Testo del documento:

::::::::

Quando mi assale il dubbio
mi rifugio in una spaventata vigliaccheria
una pigrizia inquieta.
Certo varrebbe la pena di rischiare
e ci provo anche a volte
ma più forte appare il dubbio
e non ricordo più e non penso più
ho imparato così bene a scomparire a me stessa
che a volte spero sia un tu
misteriosamente a trovarmi
era che l’amore adesso
mi faceva paura
ti guardavo senza vederti
tu mi chiedevi
perché mi butti via?
E io lottavo per non amarti
l’avevo sempre ingannato
Io l’amore lo prendevo lo allontanavo
per soffrire un po’meno di quello che soffrivo
non contiamo gli errori
o i disavanzi
facciamo vivi
anche i tempi morti
contiamo i giorni da vivere
senza resti né scarti
contiamo tutto sulle nostre dieci dita di bene
E a poco a poco ecco arrivare gli incontri visibili e invisibili, i mortali e gli immortali amici, “ mai a caso” capitati sulla via che ora potevo percorrere, trovando via via la capacità di trasformare la polarità distruttiva in creativa, il solo modo di ridare nuova vita all’adulto, inseparabile da quel bambino interiore che in noi vive e che va liberato e che conferma quel che scrisse Wordsworth: “il bambino è il Padre dell’uomo”.
mi hanno punito
ora taccio
mi addormento piangendo
sereno mi desto
mi hanno punito
mi dicono piccolo
non voglio più piangere
mi addormento ridendo
i grandi, zio nonno
muoiono
ma io, io resto
per sempre qui.
(Hermann Hesse)
Cercavo alleati, una voce che mi riconoscesse, la vita familiare era una continua sedia elettrica, un silenzioso violento mutismo d’incapacità, mi guardavo intorno e cercavo, cercavo. Una delle mie prime poesie fu pubblicata in un’antologia di giovani poeti, rileggendola oggi è commovente, disarmante, tanto fa chiaro in quel buio:
lo stagno si ribella alla sua lenta morte
vorrebbe essere mare
di notte lacrime di rugiada
lo sfiorano appena
e il canto delle rane
lo fa sentire ancora più vecchio
Vorrebbe essere mare
e non conosce ancora l’acqua di sorgente
La mia iniziazione fu un rischio e una sfida alla Vita: rubai deliberatamente in una grande libreria nel centro di Milano due libri, uno di Poesia (Prevert) e uno di Psicologia (Freud).
Dovevo misurarmi, quello che sentivo, la necessità d’essere misura, passava da qui; non avevo più alcuno sguardo amorevole su di me e necessitavo disperatamente di uno sguardo che fosse misura, che qualcuno si accorgesse che io esistevo, così sfidai lo sguardo della legge, ma non pensai d’essergli sfuggita (visto che nessuno vide il mio furto), pensai invece che ero stata completamente assolta, le colpe non erano mie.
Oh quanto sono stata sola
debitrice di un vuoto che non mi apparteneva
Ora arrivava il cammino più difficile, quello del perdono.

::::::::

Dati forniti:

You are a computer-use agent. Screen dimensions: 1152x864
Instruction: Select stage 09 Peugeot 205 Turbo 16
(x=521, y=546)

::::::::

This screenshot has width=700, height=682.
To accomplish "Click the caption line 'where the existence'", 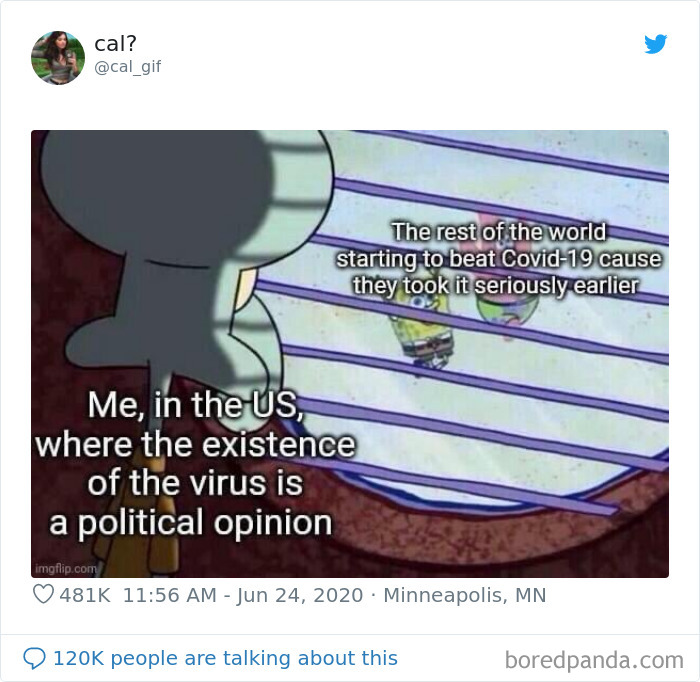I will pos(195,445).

::::::::

Compiti assegnati:
**a)** Ricopia alla lettera il testo del documento da "Dovevo misurarmi, quello" a "non erano mie.".
**b)** Secondo il testo del documento, quali due libri furono rubati nella libreria del centro di Milano?
**c)** Prosegui il testo del documento a partire dalla sua ultima frase.

Risposte per compito:
**a)**
Dovevo misurarmi, quello che sentivo, la necessità d’essere misura, passava da qui; non avevo più alcuno sguardo amorevole su di me e necessitavo disperatamente di uno sguardo che fosse misura, che qualcuno si accorgesse che io esistevo, così sfidai lo sguardo della legge, ma non pensai d’essergli sfuggita (visto che nessuno vide il mio furto), pensai invece che ero stata completamente assolta, le colpe non erano mie.

**b)** Un libro di poesia di Prevert e uno di psicologia di Freud.

**c)**
L’iniziazione era avvenuta, i primi due amici invisibili che mi avevano protetta nel furto mi invitavano anche a non ripetere, fu così che Prevert e Freud entrarono nella mia poiesis, facendomi fare esperienza, come più tardi lessi scritto da Pasolini che :
La mia indipendenza, che è la mia forza,
implica la solitudine, che è la mia debolezza.
(Pier Paolo Pasolini)
Sono stati soprattutto gli amici invisibili ad accompagnare i miei passi di allora, non era facile addomesticarmi all’amore, avevo così paura di essere nuovamente tradita che uccidevo subito ogni batticuore umano, sopravvivevo succhiando i battiti dell’invisibile, mi rendevo lucidamente conto d’essere diventata un vampiro che succhiava linfa dai morti.
Mi ero perfino innamorata di James Dean, morto poco dopo la mia nascita, e dunque il mio era un rivisitare tombe, sistemarmici accanto e parlare loro senza timore d’essere ferita.
Scrivevo poesie dove la putrefazione usciva da ogni poro, un mio simpatico amico lo chiamò “periodo ossianico”: ossa, polvere, topi, stagni e cimiteri erano i miei luoghi privilegiati, leggevo Edgar Allan Poe e François Villon, insomma ero nella più completa e necessaria nigredo :
vili spergiuri, privi di fede;
che rubi, arraffi, compia rapine:
dove va il frutto, non lo si vede?
Tutto alle bettole e alle sgualdrine.
Naturalmente allora non ero consapevole di questo necessario passaggio alchemico, del resto il cammino verso il sé necessita continuamente di uno sguardo girato all’indietro, ma necessita anche di una fiduciosa fiducia nel rischio del mistero e io davo completa fiducia a quella vigorosa fonte istintiva che sentivo in me e che lasciavo fluire liberamente, una sorgente viva che mi ha portata compiere cose, per i più folli, ma che si compiono proprio per non diventare folli.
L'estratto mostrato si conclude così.